Un Paese moderno non può più sopportare i livelli di evasione fiscale che si registrano in Italia. Centinaia di milioni di euro vengono sottratti alle politiche di sviluppo, alle politiche sociali, alle politiche per l'innovazione, alla ricerca, alla promozione dell'eccellenza: la denuncia morale contro questo comportamento ai danni degli italiani che pagano le tasse e rispettano le leggi si deve levare alta e deve essere costante.
L'equilibrio tra una giusta e proporzionale pressione fiscale, e l'efficacia complessiva dell'azione dello Stato e di tutto il sistema pubblico deve rappresentare un obiettivo costante delle Istituzioni a tutti livelli.

Il 2007, Signor Presidente, non sarà un anno come gli altri per l'Europa.
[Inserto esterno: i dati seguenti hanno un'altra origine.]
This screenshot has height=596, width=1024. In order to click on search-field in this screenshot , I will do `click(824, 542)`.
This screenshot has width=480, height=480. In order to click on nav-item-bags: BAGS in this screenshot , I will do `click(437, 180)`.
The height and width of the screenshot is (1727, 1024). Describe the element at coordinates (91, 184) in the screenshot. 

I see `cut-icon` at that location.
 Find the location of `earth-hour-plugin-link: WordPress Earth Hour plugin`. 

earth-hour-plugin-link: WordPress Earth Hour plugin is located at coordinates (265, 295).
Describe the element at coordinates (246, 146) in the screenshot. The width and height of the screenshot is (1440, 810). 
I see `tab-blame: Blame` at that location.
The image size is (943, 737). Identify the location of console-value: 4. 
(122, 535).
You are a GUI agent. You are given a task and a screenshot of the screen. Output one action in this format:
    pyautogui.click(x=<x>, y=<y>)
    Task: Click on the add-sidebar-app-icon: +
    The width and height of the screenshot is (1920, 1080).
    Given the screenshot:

In primavera cade il cinquantennale dei Trattati di Roma che, ricordo, il Parlamento italiano, con una iniziativa congiunta delle Camere, si appresta a celebrare in maniera forte insieme a tutti i Parlamenti dell'Unione.
L'Unione europea ha bisogno di riprendere il suo cammino di coesione, la "lunga marcia" verso la costruzione di quel soggetto politico centrale nello scacchiere mondiale, davvero necessario per noi, per l'Europa, per contribuire alle nostre responsabilità di europei nello sviluppo del mondo.
Lo scenario internazionale è cambiato profondamente. Equilibri economici e geopolitici sono mutati in questi decenni. Ed è bene farsi carico dei cambiamenti e delle novità e misurarsi con esse.
Il nostro Paese, con tutte le Istituzioni che qui sono rappresentate, con tutti i suoi cittadini e le sue cittadine, è chiamato ad assumersi nuove e più consapevoli responsabilità.

Con questi auspici rivolgo ancora un sincero augurio a Lei, Signor Presidente, e a tutti i presenti.